Linfonodomegalia em Adolescentes: Suspeita e Diagnóstico de Linfoma

UERJ/HUPE - Hospital Universitário Pedro Ernesto (RJ) — Prova 2023

Enunciado

Adolescente de 13 anos, sexo masculino, comparece com a responsável à consulta ambulatorial com queixa de massa em região cervical esquerda de crescimento lento há três meses. Ao exame, palpa-se linfonodo único, medindo aproximadamente 3cm x 3,5cm, indolor e sem sinais flogísticos, lesões cutâneas ou outras linfonodomegalias associadas. Paciente nega perda ponderal, relata febre não aferida e sudorese noturna no período. O adolescente reside em apartamento, em área urbana, sem contato com animais ou terra no dia a dia. A hipótese diagnóstica mais provável e o exame complementar indicado para confirmação, respectivamente, são:

Alternativas

  1. A) leucemia / biópsia de medula óssea
  2. B) linfoma / biópsia excisional de linfonodo
  3. C) tuberculose ganglionar / BAAR do escarro
  4. D) paracoccidioidomicose /punção aspirativa por agulha fina

Pérola Clínica

Linfonodomegalia persistente + sintomas B (febre, sudorese noturna) em adolescente → suspeitar linfoma.

Resumo-Chave

A presença de linfonodomegalia persistente em adolescentes, especialmente se associada a sintomas constitucionais como febre, sudorese noturna e perda ponderal (sintomas B), levanta forte suspeita para linfoma. A biópsia excisional do linfonodo é crucial para o diagnóstico histopatológico definitivo.

Contexto Educacional

A linfonodomegalia em adolescentes é uma queixa comum, mas a persistência e a associação com sintomas sistêmicos, como febre não aferida e sudorese noturna (sintomas B), devem levantar a suspeita de malignidade, especialmente linfoma. O caso descreve um linfonodo único, indolor e de crescimento lento, características que, embora inespecíficas, são compatíveis com um processo neoplásico. A investigação de uma linfonodomegalia suspeita deve seguir uma abordagem sistemática. Em casos onde há persistência, aumento de tamanho, características atípicas (fixo, indolor, supraclavicular) ou presença de sintomas B, a biópsia excisional do linfonodo é o padrão-ouro para o diagnóstico. Este procedimento permite a análise histopatológica completa, incluindo imuno-histoquímica, que é fundamental para diferenciar entre os subtipos de linfoma (Hodgkin e não Hodgkin) e outras condições. Outras causas de linfonodomegalia, como infecções (bacterianas, virais, fúngicas, micobacterianas) ou doenças autoimunes, devem ser consideradas, mas a presença dos sintomas B e a ausência de sinais flogísticos ou contato epidemiológico relevante para infecções atípicas direcionam a investigação para causas neoplásicas. A biópsia excisional é crucial para um diagnóstico preciso e para o planejamento terapêutico adequado, que pode incluir quimioterapia e/ou radioterapia.

Perguntas Frequentes

Quais são os "sintomas B" e por que são importantes na avaliação de linfonodomegalias?

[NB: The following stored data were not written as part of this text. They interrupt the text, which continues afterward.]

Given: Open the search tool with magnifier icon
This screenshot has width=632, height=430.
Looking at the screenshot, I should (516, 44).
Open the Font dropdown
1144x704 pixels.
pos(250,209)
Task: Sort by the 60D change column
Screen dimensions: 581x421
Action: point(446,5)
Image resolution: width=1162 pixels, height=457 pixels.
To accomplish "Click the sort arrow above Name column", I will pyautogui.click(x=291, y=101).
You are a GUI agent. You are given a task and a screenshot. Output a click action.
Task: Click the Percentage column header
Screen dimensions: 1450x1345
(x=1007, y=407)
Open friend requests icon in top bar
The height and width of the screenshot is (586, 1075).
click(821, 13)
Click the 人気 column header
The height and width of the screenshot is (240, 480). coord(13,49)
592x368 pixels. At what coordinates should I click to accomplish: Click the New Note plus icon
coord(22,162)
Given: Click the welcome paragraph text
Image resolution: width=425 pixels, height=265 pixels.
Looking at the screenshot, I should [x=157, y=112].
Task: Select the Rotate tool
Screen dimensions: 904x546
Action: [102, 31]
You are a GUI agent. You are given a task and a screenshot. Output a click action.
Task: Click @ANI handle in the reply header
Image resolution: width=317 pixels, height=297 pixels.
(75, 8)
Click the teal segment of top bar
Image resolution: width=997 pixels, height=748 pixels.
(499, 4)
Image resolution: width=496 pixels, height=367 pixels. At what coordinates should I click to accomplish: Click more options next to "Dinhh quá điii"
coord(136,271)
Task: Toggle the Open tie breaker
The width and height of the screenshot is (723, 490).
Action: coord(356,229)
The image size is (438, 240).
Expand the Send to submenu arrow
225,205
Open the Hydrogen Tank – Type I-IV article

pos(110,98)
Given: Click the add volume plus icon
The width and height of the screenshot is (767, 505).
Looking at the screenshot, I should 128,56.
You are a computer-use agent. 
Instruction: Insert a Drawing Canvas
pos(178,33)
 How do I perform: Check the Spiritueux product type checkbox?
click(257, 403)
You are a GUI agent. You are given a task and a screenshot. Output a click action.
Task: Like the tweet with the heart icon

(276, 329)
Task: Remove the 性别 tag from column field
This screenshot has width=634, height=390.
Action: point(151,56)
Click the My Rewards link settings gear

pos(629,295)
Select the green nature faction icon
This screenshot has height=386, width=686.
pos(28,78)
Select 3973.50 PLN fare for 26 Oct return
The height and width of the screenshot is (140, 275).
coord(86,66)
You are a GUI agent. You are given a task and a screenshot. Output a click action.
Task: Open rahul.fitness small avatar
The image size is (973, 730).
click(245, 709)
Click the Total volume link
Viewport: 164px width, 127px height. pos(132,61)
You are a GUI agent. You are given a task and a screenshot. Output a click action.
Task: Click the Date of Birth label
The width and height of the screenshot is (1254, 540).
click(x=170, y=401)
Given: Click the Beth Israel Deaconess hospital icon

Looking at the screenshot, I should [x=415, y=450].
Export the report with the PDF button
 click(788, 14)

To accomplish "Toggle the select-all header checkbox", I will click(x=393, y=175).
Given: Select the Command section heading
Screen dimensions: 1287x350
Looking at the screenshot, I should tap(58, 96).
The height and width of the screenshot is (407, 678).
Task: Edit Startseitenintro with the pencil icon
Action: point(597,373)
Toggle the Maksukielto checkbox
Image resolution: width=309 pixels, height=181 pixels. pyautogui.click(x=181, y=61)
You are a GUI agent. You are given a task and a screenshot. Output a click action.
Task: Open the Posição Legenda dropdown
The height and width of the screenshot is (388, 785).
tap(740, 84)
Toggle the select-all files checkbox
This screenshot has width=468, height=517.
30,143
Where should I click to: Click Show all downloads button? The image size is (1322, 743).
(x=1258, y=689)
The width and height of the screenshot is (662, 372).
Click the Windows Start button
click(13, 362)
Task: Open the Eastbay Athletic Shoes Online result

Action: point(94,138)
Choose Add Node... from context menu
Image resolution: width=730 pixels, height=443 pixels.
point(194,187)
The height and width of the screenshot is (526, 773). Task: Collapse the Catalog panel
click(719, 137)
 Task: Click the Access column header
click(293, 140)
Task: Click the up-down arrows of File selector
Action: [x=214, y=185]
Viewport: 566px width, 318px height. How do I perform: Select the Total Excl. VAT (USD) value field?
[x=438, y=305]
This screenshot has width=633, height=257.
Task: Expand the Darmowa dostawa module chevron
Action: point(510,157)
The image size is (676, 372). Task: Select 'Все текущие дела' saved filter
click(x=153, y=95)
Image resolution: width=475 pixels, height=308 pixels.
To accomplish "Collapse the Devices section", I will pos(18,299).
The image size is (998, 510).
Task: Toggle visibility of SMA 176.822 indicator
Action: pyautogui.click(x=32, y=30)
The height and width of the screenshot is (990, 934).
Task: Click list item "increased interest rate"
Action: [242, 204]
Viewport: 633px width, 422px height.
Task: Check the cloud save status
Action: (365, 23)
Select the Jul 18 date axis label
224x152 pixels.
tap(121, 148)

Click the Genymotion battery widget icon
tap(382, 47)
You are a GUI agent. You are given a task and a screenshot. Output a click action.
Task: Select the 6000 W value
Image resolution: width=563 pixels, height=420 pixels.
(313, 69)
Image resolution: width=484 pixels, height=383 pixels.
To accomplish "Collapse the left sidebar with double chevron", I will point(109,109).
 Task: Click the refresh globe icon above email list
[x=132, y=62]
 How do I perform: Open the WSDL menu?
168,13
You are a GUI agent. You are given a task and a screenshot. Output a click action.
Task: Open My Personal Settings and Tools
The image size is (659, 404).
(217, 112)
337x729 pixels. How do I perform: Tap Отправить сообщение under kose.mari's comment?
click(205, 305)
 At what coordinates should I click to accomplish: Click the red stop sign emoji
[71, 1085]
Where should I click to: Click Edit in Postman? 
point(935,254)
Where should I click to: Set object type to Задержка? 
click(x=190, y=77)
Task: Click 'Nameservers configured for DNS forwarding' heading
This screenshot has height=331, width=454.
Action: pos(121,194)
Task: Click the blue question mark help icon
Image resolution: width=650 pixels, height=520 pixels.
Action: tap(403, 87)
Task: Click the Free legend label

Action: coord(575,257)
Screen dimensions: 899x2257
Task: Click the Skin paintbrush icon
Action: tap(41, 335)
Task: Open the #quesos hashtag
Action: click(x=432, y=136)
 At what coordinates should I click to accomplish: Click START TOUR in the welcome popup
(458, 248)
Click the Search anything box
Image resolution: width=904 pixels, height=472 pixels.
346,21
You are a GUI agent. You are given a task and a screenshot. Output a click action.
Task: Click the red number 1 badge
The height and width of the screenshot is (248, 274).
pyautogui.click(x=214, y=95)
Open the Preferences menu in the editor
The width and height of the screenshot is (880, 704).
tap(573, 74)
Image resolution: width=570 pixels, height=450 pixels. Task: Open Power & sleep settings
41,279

Os sintomas B incluem febre inexplicável (>38°C), sudorese noturna profusa e perda de peso (>10% em 6 meses). Sua presença em linfonodomegalias aumenta a suspeita de linfoma.

Qual a diferença entre biópsia excisional e punção aspirativa por agulha fina (PAAF) para diagnóstico de linfoma?

A biópsia excisional remove o linfonodo inteiro, permitindo análise arquitetural e imuno-histoquímica completa, essencial para o diagnóstico e subtipagem do linfoma, enquanto a PAAF pode ser insuficiente.

Quando uma linfonodomegalia em adolescente deve ser investigada para malignidade?

Linfonodos maiores que 2-3 cm, persistentes por mais de 4-6 semanas, fixos, indolores, supraclaviculares, ou associados a sintomas B, devem levantar suspeita e ser investigados.